_Given instruction_.
Could you reproduce word for word the lines that begin at the one containing "38 road shield?" and stop after the one containing "shopping cart icon?"?

_Information supplied_.
____

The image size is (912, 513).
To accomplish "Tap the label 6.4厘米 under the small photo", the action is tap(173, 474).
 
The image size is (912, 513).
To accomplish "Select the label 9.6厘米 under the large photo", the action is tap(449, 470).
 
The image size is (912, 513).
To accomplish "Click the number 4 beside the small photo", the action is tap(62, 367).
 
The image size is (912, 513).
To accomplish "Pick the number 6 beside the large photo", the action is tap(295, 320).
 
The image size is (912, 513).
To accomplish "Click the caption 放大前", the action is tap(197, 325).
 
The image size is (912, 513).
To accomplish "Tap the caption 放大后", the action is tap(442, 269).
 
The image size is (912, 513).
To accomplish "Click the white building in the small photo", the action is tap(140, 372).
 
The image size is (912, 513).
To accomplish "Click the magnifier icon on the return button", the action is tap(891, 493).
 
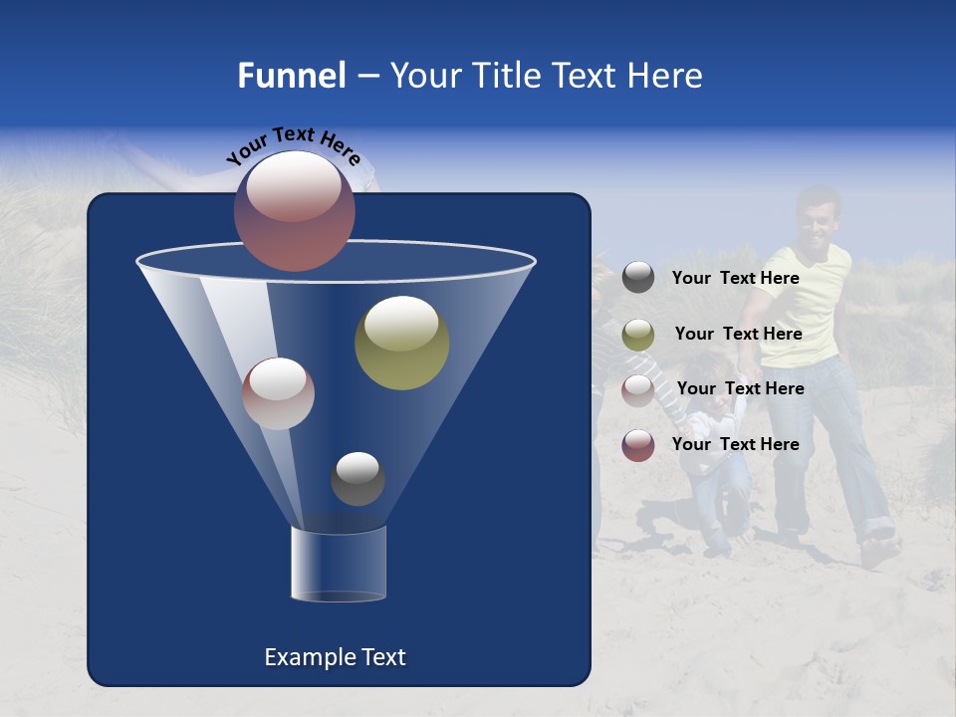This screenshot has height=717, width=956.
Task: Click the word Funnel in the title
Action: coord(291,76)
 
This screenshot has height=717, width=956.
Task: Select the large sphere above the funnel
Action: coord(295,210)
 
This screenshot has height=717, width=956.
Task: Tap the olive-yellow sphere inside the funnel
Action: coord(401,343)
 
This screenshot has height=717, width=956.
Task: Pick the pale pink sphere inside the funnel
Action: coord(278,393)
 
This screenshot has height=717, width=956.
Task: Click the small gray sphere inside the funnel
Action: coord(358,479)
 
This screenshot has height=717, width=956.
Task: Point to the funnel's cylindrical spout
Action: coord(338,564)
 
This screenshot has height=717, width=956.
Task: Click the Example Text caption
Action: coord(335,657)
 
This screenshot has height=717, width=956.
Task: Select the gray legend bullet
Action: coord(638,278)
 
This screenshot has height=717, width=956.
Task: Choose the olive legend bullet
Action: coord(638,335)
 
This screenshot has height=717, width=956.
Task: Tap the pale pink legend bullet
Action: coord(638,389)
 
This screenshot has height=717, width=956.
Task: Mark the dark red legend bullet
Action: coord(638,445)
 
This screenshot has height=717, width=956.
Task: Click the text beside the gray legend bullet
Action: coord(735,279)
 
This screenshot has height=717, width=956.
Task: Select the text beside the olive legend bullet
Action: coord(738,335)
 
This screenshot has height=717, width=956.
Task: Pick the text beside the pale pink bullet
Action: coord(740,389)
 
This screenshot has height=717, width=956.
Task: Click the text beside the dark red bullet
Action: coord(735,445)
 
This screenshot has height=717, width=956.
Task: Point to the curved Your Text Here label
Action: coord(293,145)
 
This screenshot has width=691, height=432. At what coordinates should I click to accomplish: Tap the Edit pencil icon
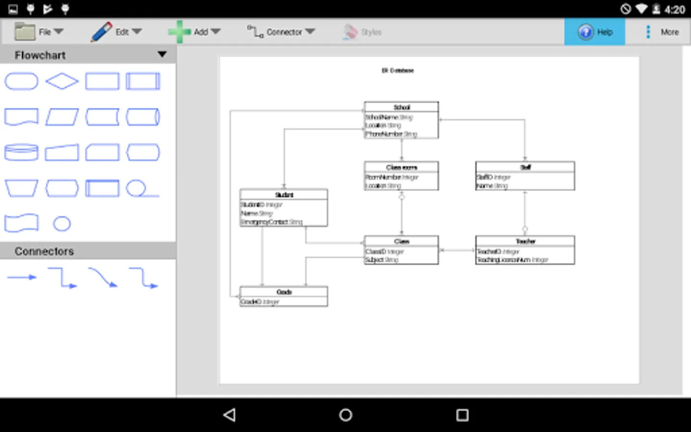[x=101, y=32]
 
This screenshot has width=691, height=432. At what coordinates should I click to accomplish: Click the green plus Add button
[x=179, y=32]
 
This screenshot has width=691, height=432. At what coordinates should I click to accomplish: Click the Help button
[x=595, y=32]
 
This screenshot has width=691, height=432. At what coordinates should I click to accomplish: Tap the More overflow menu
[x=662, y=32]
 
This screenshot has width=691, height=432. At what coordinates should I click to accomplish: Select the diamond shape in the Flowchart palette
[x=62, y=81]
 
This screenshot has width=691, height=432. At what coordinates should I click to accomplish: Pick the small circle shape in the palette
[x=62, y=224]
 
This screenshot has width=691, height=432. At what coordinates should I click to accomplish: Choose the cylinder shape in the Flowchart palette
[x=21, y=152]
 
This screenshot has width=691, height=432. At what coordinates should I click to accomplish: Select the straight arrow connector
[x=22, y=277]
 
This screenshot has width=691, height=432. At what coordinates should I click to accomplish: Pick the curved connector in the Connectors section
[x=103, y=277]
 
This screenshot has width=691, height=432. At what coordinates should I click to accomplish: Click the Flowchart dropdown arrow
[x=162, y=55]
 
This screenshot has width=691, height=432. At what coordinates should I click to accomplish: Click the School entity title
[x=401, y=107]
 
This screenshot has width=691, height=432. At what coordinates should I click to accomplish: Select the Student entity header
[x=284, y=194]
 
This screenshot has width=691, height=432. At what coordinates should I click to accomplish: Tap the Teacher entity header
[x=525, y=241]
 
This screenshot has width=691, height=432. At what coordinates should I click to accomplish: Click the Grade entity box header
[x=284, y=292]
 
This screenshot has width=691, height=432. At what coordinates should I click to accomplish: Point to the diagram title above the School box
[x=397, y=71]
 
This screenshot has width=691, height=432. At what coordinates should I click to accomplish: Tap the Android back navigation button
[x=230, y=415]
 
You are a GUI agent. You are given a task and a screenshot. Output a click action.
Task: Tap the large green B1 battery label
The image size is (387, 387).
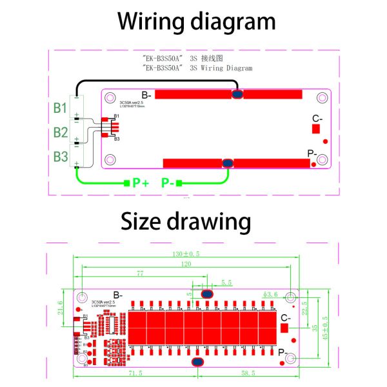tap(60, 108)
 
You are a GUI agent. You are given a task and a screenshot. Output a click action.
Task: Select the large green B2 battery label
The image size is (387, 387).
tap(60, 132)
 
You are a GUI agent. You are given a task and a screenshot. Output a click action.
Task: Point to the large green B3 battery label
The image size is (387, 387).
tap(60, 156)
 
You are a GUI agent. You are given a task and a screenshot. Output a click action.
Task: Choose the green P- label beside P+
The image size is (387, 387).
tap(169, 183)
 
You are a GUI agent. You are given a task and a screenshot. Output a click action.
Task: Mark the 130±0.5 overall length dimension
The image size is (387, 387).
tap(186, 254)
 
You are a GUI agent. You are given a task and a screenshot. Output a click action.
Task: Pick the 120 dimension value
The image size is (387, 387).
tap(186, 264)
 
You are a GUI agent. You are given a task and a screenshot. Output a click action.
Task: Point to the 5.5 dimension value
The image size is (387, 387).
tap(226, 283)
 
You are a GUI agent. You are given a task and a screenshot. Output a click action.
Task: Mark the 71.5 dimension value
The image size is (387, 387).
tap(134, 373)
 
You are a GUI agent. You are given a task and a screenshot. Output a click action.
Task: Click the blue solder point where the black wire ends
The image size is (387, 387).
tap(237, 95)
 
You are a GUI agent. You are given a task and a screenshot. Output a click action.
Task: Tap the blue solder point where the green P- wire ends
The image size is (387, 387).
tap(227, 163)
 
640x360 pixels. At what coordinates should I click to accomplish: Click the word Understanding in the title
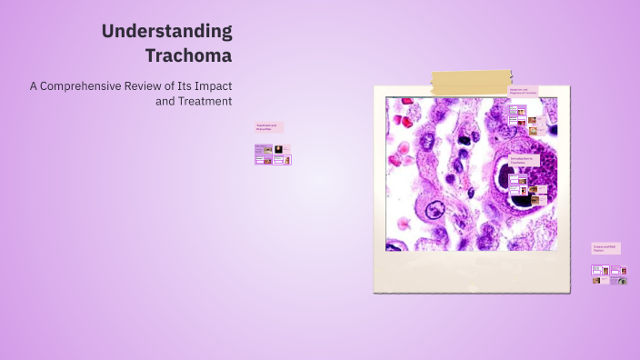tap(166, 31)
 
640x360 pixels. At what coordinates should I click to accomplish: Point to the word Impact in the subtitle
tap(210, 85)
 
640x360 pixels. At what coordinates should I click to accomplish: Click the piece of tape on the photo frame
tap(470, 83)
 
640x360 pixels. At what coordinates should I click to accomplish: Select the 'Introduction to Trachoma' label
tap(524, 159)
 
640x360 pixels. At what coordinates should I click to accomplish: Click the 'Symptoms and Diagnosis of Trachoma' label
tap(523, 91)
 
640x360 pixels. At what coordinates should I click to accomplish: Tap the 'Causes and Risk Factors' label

____

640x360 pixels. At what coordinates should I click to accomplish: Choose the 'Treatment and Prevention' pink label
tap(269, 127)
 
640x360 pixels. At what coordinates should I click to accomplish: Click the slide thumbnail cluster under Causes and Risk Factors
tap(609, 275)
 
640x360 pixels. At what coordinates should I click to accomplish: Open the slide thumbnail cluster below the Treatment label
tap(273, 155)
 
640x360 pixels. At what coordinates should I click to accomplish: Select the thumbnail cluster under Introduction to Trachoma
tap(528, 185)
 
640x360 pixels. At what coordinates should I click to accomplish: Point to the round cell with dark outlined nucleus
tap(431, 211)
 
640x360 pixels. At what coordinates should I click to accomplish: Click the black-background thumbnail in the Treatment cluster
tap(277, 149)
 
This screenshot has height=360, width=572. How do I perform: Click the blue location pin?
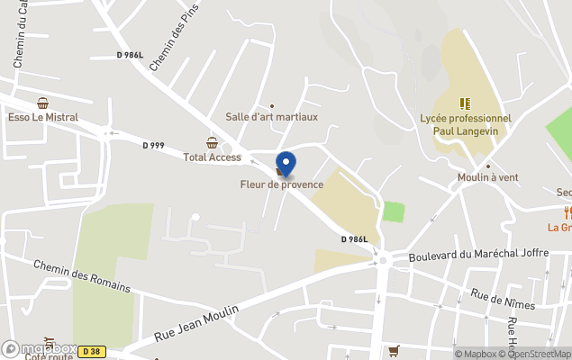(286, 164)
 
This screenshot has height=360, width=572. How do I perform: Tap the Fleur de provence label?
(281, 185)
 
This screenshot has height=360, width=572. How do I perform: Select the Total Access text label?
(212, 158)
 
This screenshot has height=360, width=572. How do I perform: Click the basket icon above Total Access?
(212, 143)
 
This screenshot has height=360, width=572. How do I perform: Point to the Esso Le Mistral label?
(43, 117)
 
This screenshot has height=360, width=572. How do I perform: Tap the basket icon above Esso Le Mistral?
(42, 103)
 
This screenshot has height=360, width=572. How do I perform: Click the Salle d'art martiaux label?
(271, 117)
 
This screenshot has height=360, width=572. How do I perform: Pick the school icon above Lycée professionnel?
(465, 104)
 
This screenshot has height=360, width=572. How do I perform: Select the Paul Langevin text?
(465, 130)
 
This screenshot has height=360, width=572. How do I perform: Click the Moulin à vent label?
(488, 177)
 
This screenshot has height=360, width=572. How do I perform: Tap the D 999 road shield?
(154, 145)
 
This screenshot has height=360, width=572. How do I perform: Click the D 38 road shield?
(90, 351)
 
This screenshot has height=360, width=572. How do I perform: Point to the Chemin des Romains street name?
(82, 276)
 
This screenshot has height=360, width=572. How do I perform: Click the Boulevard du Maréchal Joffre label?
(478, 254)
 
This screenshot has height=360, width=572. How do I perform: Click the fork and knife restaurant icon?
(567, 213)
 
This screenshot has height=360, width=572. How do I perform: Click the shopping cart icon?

____

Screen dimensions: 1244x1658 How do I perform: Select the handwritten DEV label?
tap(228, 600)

____

_Completed exercise_.
This screenshot has height=360, width=572. How do I perform: Click the D 38 road shield?
(90, 351)
 
This screenshot has height=360, width=572. How do I perform: Point to the Chemin des Romains street name?
(82, 276)
 
This screenshot has height=360, width=572. How do I perform: Click the Boulevard du Maréchal Joffre label?
(478, 254)
 
This screenshot has height=360, width=572. How do I perform: Click the fork and knife restaurant icon?
(567, 213)
 
This screenshot has height=360, width=572. How do I perform: Click the shopping cart icon?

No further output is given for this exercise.